Fri 06 Jan 2006 08:42:12 PM CET
Mom and I left Basel for Trub today. We drove through several small little towns until we got here. It is TINY! We're staying at the Gasthof zum Lüwen which is a tavern/hotel. Our room is right above the party room, and it's friday night, so I'm not sure how much sleep we'll get tonight.
My mother's family, the Wüthrich's, came from Trub. My great-great-grandfather moved to East Prussia (what is now Poland) and then the family returned back to Switzerland once the Russians invaded during WWII. Apparently a lot of people come from here. According to my mom, over 250,000 people can trace their heritage back to this tiny little village.
Walking around the town at night, we found a list of famous families from Trub and their associated coats of arms. I found the Wüthrich coat of arms, as well as Tanner (the last name of one of my uncles back in the states). A coat of arms of note for all you aggies is Baumgartner. Isn't that one of the yell leaders' names? Or wait... was that T-Baum?
We walked up and down the main road in Trub to get a feel for the town. It's a very small community waaaay up in the foothills. There's still about a foot of snow on the ground, and the clouds cleared off before the sun set. It's so clear up here. Still a bit light polluted, but you can see more stars than I have in quite a while. The moon was waxing about 1/2 way full, but the light reflecting off the snow made it so bright you could see for miles, even though there wasn't a streetlight around.
We walked up to a cheese factory where all the farmers were bringing their milk. Seriously, we were passed by at least 15 cars pulling little trailers with milk cannisters. They backed up to the dairy and a guy with a big tube opened the cannisters and sucked all the milk out. I'm assuming they get paid by the liter or something.
We had dinner in another little hotel down the street from ours. Mom and I had Rostig, which is fantastic. I am so totally making it back in the states. Basically swiss hash browns, but much better than anything you can get at IHOP.
We're going to see Tante Kätie tomorrow morning. Or, rather she's coming to see us. She lives up on top of one of the mountains. We came to see her and her husband Ernst last time we all were here in '98. Ernst and Kätie Wüthrich lived in the Wüthrich family home on this hill up until a few years ago when they sold it. In the Swiss tradition, ownership of the family farm is passed down to the youngest son, when the parents grow old. The parents move to the Stückli, the "Mother-in-law" little house near the farm for the rest of their days.
Ernst and Kätie only had one son, and he could not find a woman who wanted to live with him up on the mountain. Apparently, he got so disparaged that he committed suicide, leaving them with the care of the farm. They kept the farm for as long as they were able, and then moved to the Stückli, and sold the farm. Ernst passed away in the past few years, leaving her.
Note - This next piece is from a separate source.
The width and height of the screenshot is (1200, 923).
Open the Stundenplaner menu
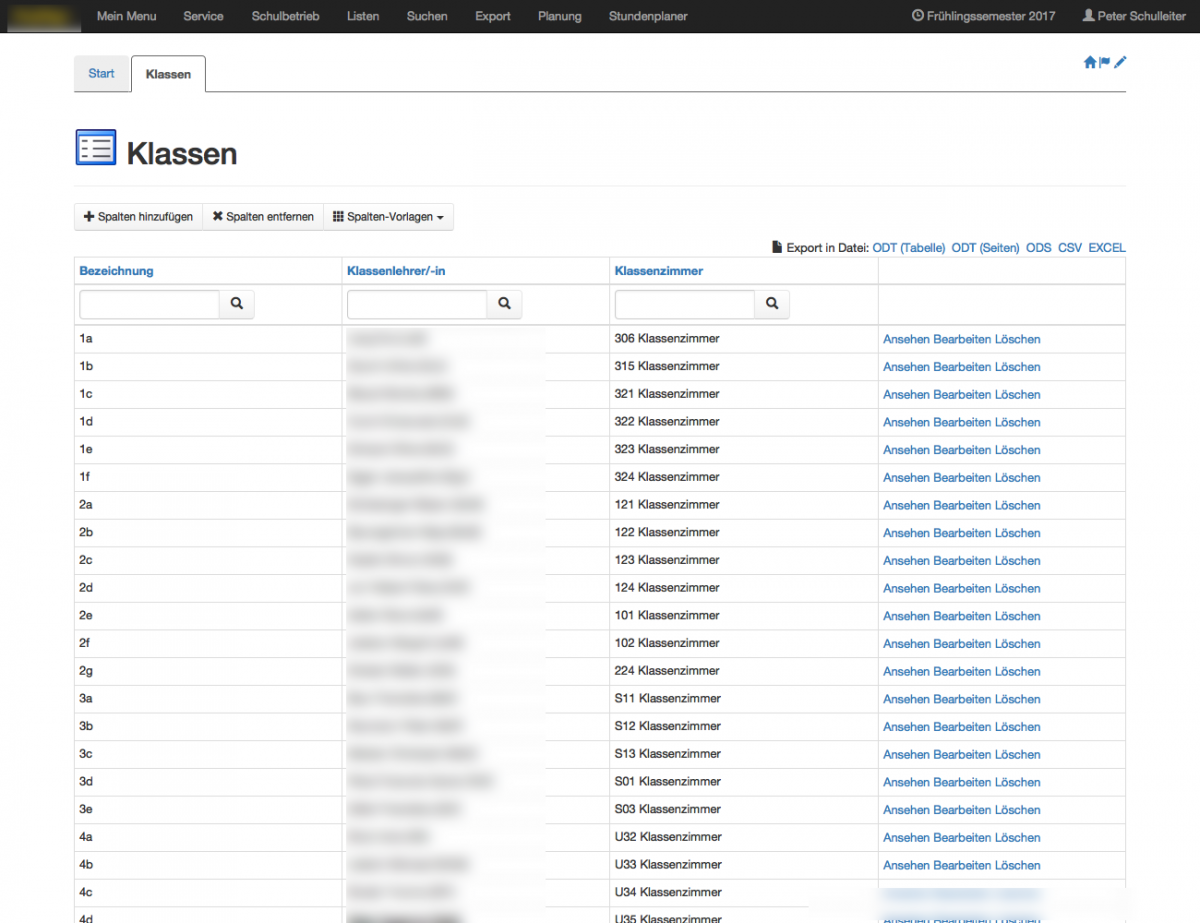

It's kinda sad, really.
Anyway, the roads are a bit uncertain, and we don't have a 4wd vehicle (I think we're lucky to have 4 cylinders) so she is coming down the mountain in her 4wd car/truck/whatever. She's 80 some odd years old, and still quite vivacious. Last time we were here in 98, she was in her 70's, and we went hiking with her. She left us panting in the dust. She said that she was expecting a shipment of heating wood in tomorrow so she was going to be stacking wood all tomorrow, but she will reschedule to come see us. Amazing woman. We're kinda torn between making her come down the mountain in her 4wd to come get us and not seeing her at all. I think it would be in poorer taste to not see her now that she knows we're here, just 10 km away. She seems pretty excited to have visitors.
Sat 07 Jan 2006 12:54:50 AM CET
After dinner, I went out walking a bit further north in town. Once the moon went down, the skies were absolutely gorgeous. I even saw a shooting star, and what I am assuming was the Northern Lights, but I could be wrong.
In the other part of the hotel, there was a band playing tonight. I stopped in and saw them for 12 CHF and had a beer for 5 CHF. The were called the Tornadoes, and on the wall was a promotional poster. It said: Tornadoes: Die Partie Band! They were actually pretty good, for a swiss cover band. Among the songs I heard:
Living on Tulsa Time (Pronounced Tool-saw)
Rock around the Clock
There was a dance floor and there were some couples dancing. Polka and jitterbug, mainly. They were pretty good. If you could mute all the sounds, you would have sworn you were in Texas. You had your preppy beautiful-people table, your bitter 35-ish poker night widows, your crowd of young punks, and even a few lesbians. I guess the world is a pretty small place.